§ **TASK PROMPT**
Repeat exactly the lines from the start of the records below through the line that contains "Image resolution: width=1280", including both.

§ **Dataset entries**
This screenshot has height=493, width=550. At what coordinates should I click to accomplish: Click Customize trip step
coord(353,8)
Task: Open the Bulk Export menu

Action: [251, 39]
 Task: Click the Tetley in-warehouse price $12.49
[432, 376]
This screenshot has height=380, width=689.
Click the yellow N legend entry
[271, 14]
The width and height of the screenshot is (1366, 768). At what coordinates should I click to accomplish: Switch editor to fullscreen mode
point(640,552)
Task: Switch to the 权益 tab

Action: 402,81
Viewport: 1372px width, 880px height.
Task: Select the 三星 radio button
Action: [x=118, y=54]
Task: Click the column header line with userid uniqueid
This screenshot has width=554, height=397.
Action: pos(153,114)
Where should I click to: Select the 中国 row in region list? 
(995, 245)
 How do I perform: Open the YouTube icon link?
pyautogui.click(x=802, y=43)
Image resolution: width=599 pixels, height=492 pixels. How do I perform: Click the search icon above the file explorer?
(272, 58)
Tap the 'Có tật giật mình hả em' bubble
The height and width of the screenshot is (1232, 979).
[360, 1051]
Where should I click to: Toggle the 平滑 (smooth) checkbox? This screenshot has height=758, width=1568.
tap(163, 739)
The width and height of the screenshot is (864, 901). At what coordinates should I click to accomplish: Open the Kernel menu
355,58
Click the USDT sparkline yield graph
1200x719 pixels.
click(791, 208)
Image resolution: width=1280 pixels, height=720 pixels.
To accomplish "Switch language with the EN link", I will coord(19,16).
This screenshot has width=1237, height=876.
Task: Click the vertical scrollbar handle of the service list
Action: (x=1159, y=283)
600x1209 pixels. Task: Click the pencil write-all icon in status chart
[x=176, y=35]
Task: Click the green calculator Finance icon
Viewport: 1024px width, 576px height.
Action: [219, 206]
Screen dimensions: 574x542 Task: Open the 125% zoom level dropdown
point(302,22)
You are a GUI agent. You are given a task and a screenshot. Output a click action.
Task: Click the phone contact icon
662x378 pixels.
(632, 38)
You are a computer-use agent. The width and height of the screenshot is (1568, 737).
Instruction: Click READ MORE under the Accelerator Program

§ **YOUR RESPONSE**
This screenshot has height=493, width=550. At what coordinates should I click to accomplish: Click Customize trip step
coord(353,8)
Task: Open the Bulk Export menu

Action: [251, 39]
 Task: Click the Tetley in-warehouse price $12.49
[432, 376]
This screenshot has height=380, width=689.
Click the yellow N legend entry
[271, 14]
The width and height of the screenshot is (1366, 768). At what coordinates should I click to accomplish: Switch editor to fullscreen mode
point(640,552)
Task: Switch to the 权益 tab

Action: 402,81
Viewport: 1372px width, 880px height.
Task: Select the 三星 radio button
Action: [x=118, y=54]
Task: Click the column header line with userid uniqueid
This screenshot has width=554, height=397.
Action: pos(153,114)
Where should I click to: Select the 中国 row in region list? 
(995, 245)
 How do I perform: Open the YouTube icon link?
pyautogui.click(x=802, y=43)
Image resolution: width=599 pixels, height=492 pixels. How do I perform: Click the search icon above the file explorer?
(272, 58)
Tap the 'Có tật giật mình hả em' bubble
The height and width of the screenshot is (1232, 979).
[360, 1051]
Where should I click to: Toggle the 平滑 (smooth) checkbox? This screenshot has height=758, width=1568.
tap(163, 739)
The width and height of the screenshot is (864, 901). At what coordinates should I click to accomplish: Open the Kernel menu
355,58
Click the USDT sparkline yield graph
1200x719 pixels.
click(791, 208)
Image resolution: width=1280 pixels, height=720 pixels.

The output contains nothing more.